- [Source text]
═══

His lecture described how he encountered modern and contemporary art outside the UK and examined how, from the beginning of the 1980s, he has engaged with modern and contemporary art in a global field.

photo by Ujin Matsuo

1. Early 1970s: First Steps

Elliott got involved with art relatively early. While an undergraduate student in history at Durham University in the UK during the late 1960s, he had been wondering what to do with his life and tried in vain to make sense of the world. His interest in history was related to the nature of his generation: the first generation born in postwar Europe, the age of the Cold War.

His critical encounter with art outside his own culture happened on visits to Leicester Art Gallery and Museum which was near to where he went to school. The museum was well known for its collection of British art, particularly Sporting Painting, but in two galleries it had a very different collection of German Expressionism that had arrived there via Jewish emigrés who during the 1930s had fled Germany from the Nazis. These works were so different from British Art, quite unlike anything else he had seen, and his “discovery” of them provoked a kind of epiphany. They included, for instance, Lovis Corinth’s Symbolist “Portrait of Carl Ludwig Elias Aged 7 1/4” (1899) and Expressionist Ludwig Meidner’s “Apocalyptic Vision” (1912). Such works had been labelled as “degenerate” under Hitler’s dictatorship and had been destroyed, burned, or sold abroad. Elliott said that this experience opened his eyes to other kinds of art and made him think “If this was degeneracy, I wanted a slice of it.” In 1970, when he was an undergraduate student of history, at Durham, and inspired by an exhibition of Surrealism made by a friend. This led him to curate, “Germany in Ferment: Art and Society in Germany 1900-1937.” The exhibition focused on the development of modernism in German culture from the time of Impressionism to “Degenerate” art and also traveled to museums in Sheffield and Leicester.

═══

- [Supplied material]
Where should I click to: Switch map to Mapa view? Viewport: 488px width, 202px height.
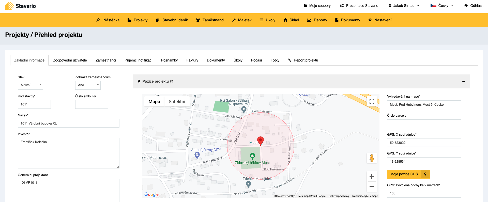tap(154, 102)
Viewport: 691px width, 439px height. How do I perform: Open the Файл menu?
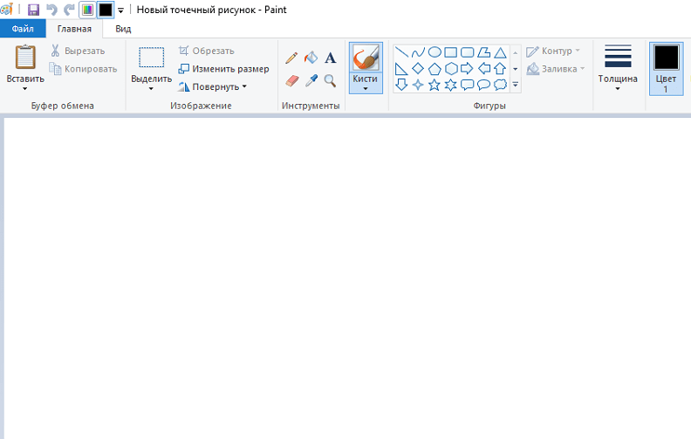point(23,29)
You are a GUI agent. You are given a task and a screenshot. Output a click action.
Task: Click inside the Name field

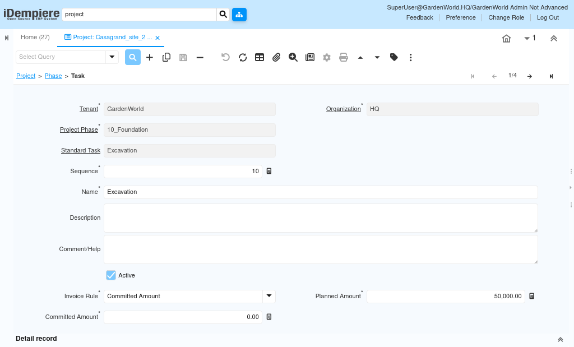pos(321,192)
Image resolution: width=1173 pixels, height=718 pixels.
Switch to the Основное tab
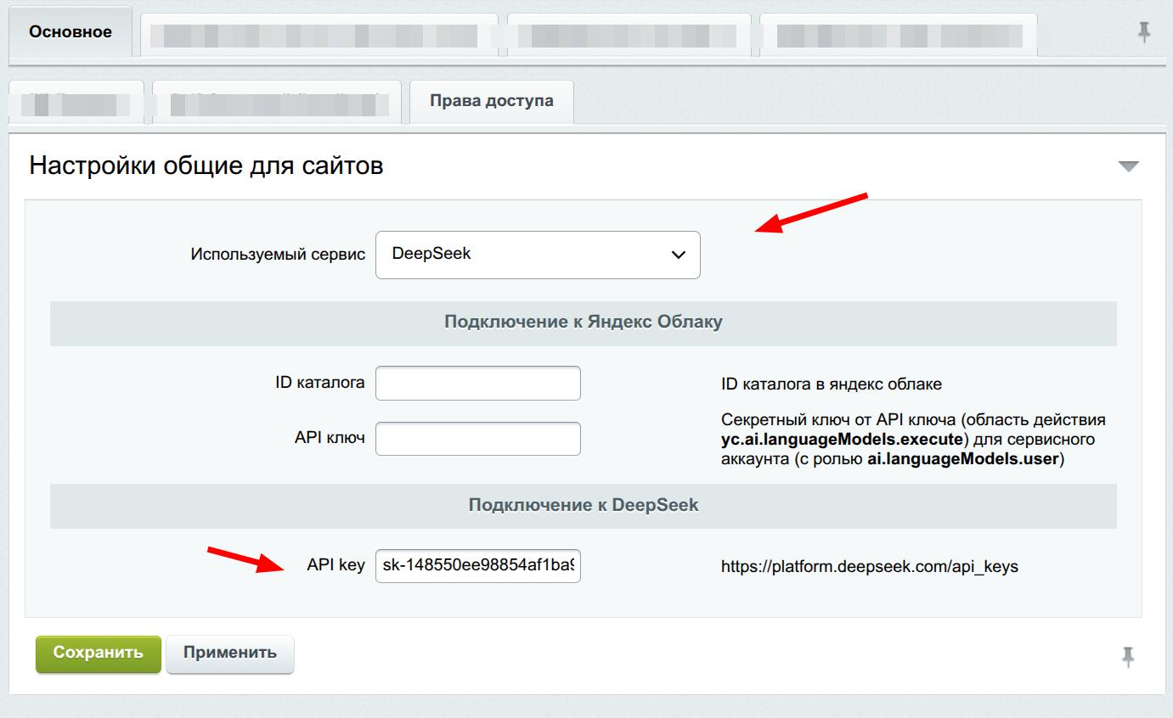(x=70, y=32)
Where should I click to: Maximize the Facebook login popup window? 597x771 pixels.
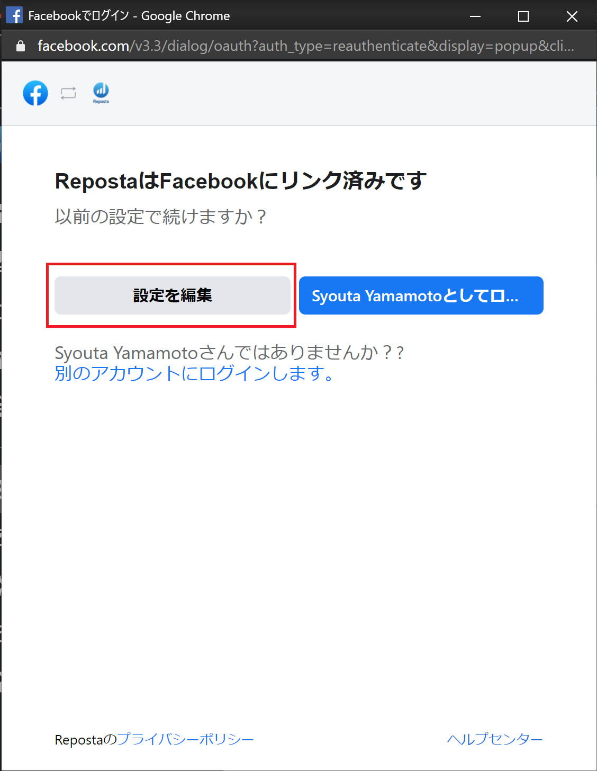[523, 16]
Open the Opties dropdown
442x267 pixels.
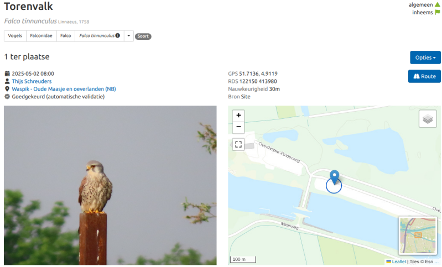click(425, 57)
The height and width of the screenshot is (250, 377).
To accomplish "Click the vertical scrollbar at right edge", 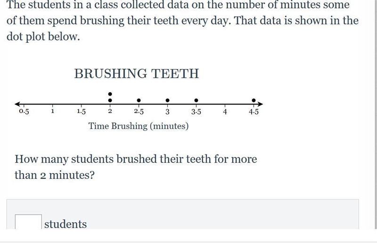I will click(x=376, y=114).
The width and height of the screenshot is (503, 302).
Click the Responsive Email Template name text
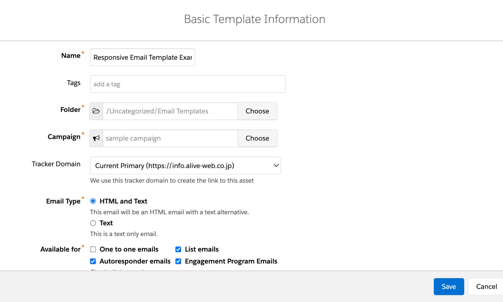(142, 57)
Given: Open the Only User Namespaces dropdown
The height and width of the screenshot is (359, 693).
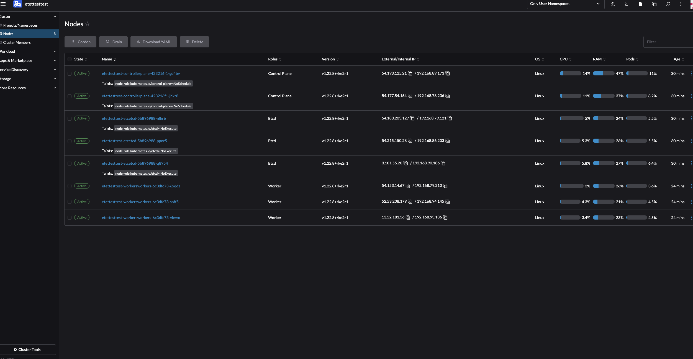Looking at the screenshot, I should point(565,4).
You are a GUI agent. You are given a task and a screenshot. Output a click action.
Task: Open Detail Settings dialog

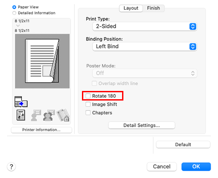[x=142, y=125]
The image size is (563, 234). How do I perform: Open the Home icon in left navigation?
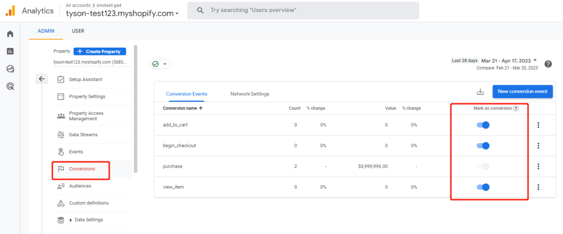tap(10, 34)
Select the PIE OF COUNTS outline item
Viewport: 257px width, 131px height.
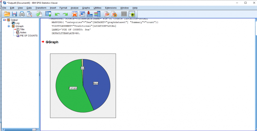click(28, 36)
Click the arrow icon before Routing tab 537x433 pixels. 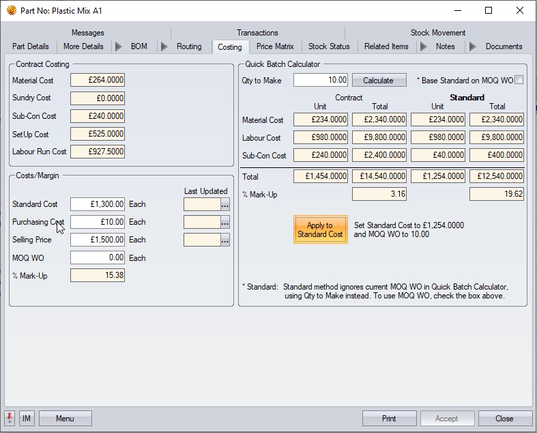tap(164, 46)
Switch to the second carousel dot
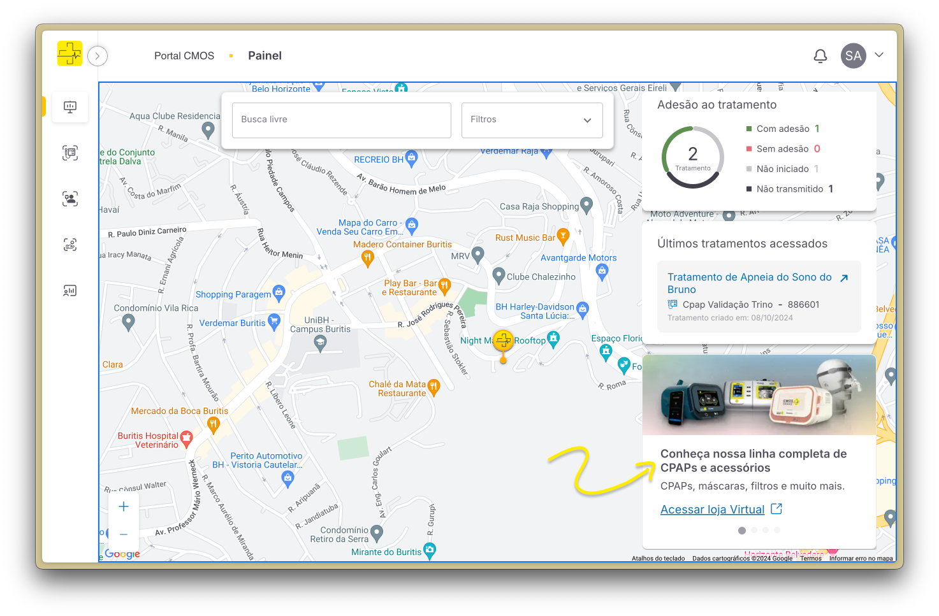 pyautogui.click(x=754, y=530)
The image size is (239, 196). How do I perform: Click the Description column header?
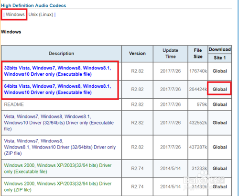(x=61, y=54)
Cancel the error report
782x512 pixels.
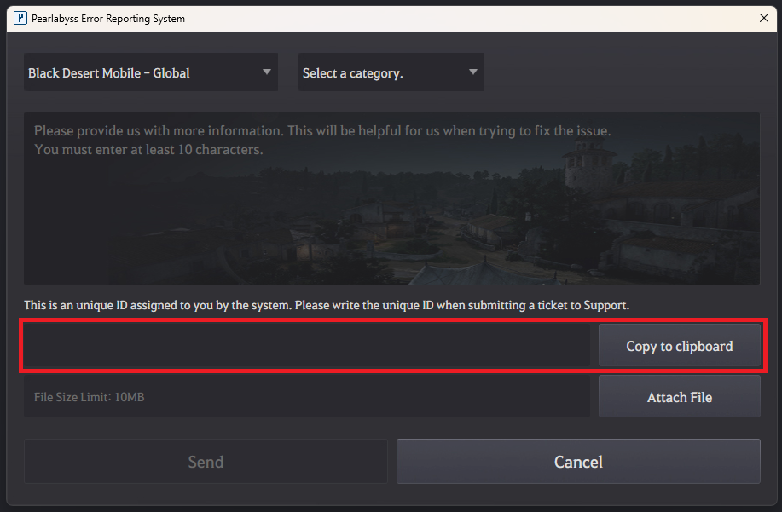point(578,462)
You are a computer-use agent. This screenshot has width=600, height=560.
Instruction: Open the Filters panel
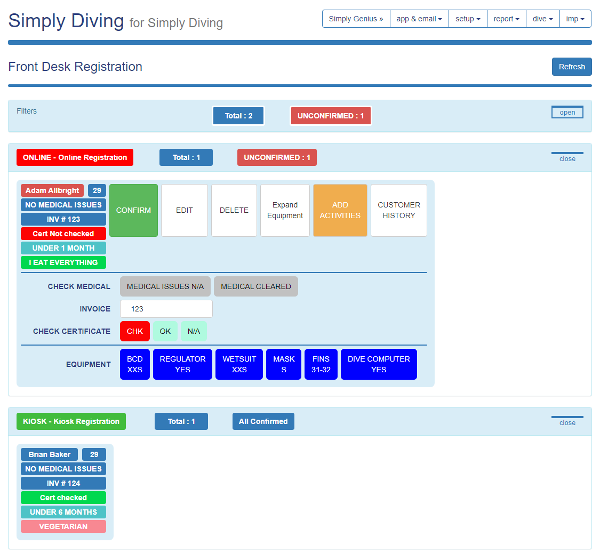(567, 112)
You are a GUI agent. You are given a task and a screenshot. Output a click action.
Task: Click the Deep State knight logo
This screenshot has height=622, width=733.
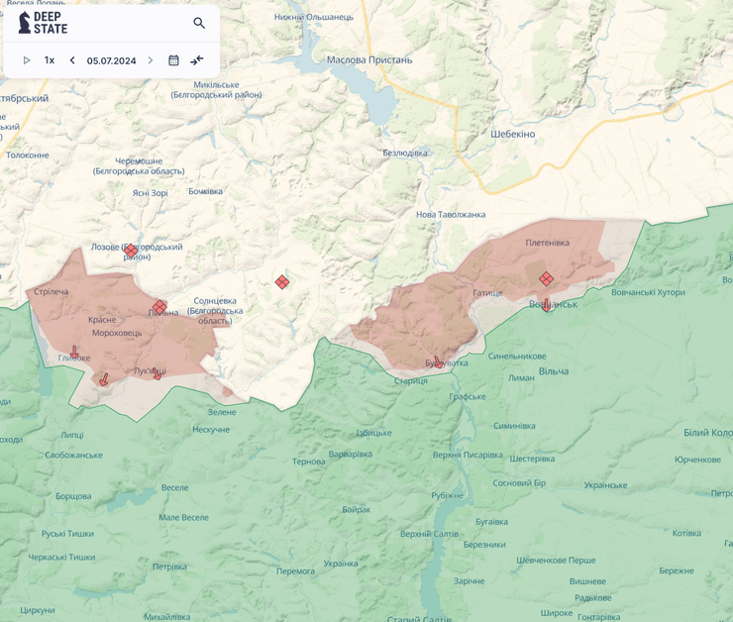pyautogui.click(x=25, y=23)
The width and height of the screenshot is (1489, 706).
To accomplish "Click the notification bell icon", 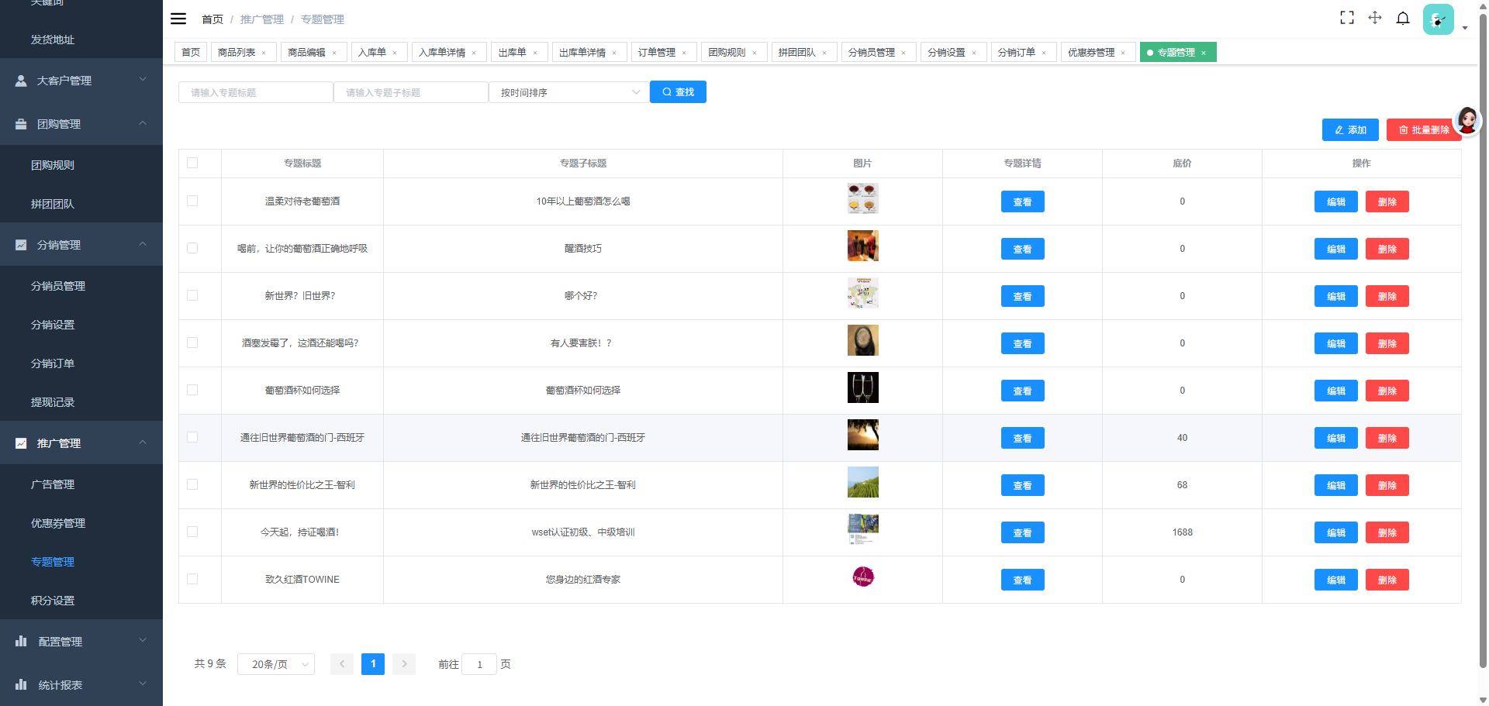I will [x=1403, y=18].
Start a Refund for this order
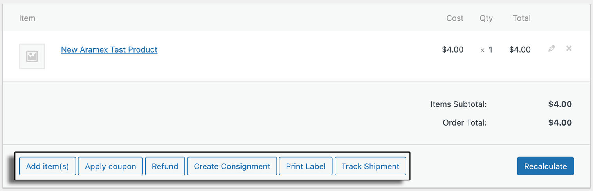 click(165, 166)
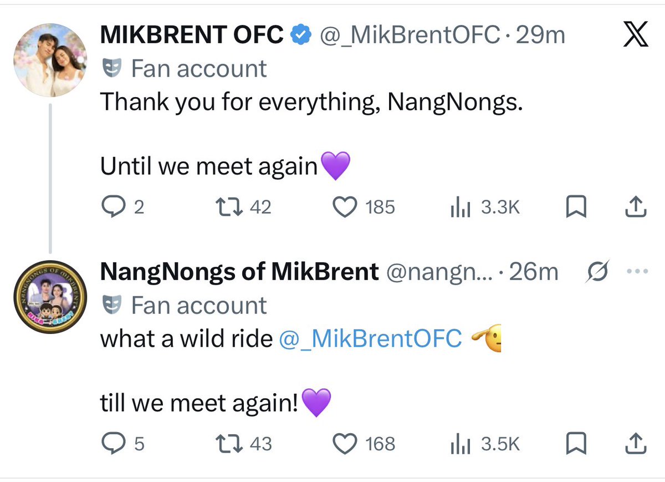Open the NangNongs of MikBrent display name
665x482 pixels.
point(239,272)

═══

- [Objective 1] In the lecture summary, translate this sentence into Spanish: "The exhibition focused on the development of modernism in German culture from the time of Impressionism to “Degenerate” art and also traveled to museums in Sheffield and Leicester."
- [Objective 2] From the lecture summary, pull out word for word the passage from "His lecture described" up to and including "a global field.".

- [Exercise result 1] La exposición se centró en el desarrollo del modernismo en la cultura alemana desde la época del impresionismo hasta el arte “degenerado”, y también viajó a museos de Sheffield y Leicester.

- [Exercise result 2]
His lecture described how he encountered modern and contemporary art outside the UK and examined how, from the beginning of the 1980s, he has engaged with modern and contemporary art in a global field.